What you see is not always what you get.
I must admit, Kieran Healy is a decent salesman. We begin the chapter “Look at data” at the top of his sales funnel with the exclamation that some data visualizations are better than others -- and before long we’re deep in his guidebook for learning the R programming language and ggplot. Well done.
For those who are fortunate to have sight and the necessary mental faculties, it’s reasonable to suggest there is a spectrum of quality to visualizations which span from brilliant to complete rubbish. Even between these extremes we run the risk of dwelling in the misleading middle, according to Healy:
“In your everyday work you will be in little danger of producing either a “Monstrous Costs” or a “Napoleon’s Retreat”. You are much more likely to make a good-looking, well-designed figure that misleads people because you have used it to display some bad data.”
Healy explores why differences exist in quality by deconstructing visualizations through the lenses of aesthetics, substance, and the fallibility of human perception.

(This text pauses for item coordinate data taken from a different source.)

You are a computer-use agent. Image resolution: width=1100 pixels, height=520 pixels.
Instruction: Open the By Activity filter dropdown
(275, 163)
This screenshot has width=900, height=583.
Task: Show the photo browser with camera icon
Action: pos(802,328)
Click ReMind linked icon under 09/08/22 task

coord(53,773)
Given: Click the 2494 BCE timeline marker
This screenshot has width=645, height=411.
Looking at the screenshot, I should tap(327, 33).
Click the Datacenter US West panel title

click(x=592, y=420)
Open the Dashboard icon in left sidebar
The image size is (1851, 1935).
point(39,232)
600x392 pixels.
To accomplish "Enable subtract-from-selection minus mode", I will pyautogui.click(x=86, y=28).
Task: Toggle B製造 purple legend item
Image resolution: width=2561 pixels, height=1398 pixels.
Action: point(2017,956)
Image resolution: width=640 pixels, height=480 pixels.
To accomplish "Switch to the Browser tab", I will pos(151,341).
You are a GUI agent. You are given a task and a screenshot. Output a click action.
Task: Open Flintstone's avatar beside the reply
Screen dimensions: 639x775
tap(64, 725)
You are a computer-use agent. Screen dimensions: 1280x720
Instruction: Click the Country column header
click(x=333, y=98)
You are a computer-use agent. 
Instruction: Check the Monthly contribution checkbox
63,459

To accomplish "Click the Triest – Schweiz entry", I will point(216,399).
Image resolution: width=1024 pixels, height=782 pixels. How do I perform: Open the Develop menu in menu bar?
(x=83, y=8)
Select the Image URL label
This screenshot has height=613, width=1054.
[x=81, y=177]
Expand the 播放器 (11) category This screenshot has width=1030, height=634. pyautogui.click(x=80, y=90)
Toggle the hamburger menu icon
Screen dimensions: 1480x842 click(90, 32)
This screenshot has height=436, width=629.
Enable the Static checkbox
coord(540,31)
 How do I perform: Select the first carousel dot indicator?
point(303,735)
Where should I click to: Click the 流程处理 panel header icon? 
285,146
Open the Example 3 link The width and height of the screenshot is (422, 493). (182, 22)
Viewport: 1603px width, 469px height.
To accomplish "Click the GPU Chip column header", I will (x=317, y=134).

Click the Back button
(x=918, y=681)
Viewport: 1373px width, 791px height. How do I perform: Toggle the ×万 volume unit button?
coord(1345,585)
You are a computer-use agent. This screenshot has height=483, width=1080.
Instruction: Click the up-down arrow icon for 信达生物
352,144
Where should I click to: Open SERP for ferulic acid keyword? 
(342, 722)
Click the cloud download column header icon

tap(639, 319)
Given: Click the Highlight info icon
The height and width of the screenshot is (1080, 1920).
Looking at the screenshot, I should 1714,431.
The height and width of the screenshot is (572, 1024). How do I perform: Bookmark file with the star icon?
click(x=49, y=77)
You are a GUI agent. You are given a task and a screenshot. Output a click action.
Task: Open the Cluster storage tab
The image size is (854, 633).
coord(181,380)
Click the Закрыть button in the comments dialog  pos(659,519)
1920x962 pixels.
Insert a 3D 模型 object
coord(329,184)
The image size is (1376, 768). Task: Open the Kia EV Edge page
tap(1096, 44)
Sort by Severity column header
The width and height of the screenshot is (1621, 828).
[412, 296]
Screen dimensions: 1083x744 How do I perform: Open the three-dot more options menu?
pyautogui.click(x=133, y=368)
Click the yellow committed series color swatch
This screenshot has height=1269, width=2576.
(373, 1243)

We’re brought on a journey from the foundational ideas of Edward Tufte’s chart junk and data-to-ink ratios to poorly executed 3D charts, “pop out”, and optical illusions. We’re expected to be struck by the research of Bateman et al. (2010) and Anderson et al. (2011), which suggests that highly embellished charts are more easily recalled than their simplified counterparts, and that Tufte’s own data-to-ink ratio was the hardest boxplot to interpret despite its minimalism. Frankly, it’s not surprising considering the fallibility of human perception.
The research on human perception and vision science (Ware, Munzer, Adelson, Bach) provides us with a baseline of how we may be deceived by contrast, brightness, and edge detection to name a few. What you see is not always what you get, and our vision systems and related processing wetware of pattern matching can be quite complex and contradictory. The idea of gestalt rules -- whereby we search for structure in random places, and sometimes fill things in where they may not exist speaks to the complexity of observation. In the end, it matters a great deal who the audience is. Our job is not merely to share meaningful insights through data, but to consider the variables which may lead our audience astray, whether these are conscious or not.
- Considering Healy’s research interests in the effect of quantification on the emergence and stabilization of social categories, data visualization seems like an ideal playground to work out his research. How does this align with him creating a guidebook to learning R?
- Imagine for a moment that you have lost your sight, how would you interpret Healy’s arguments?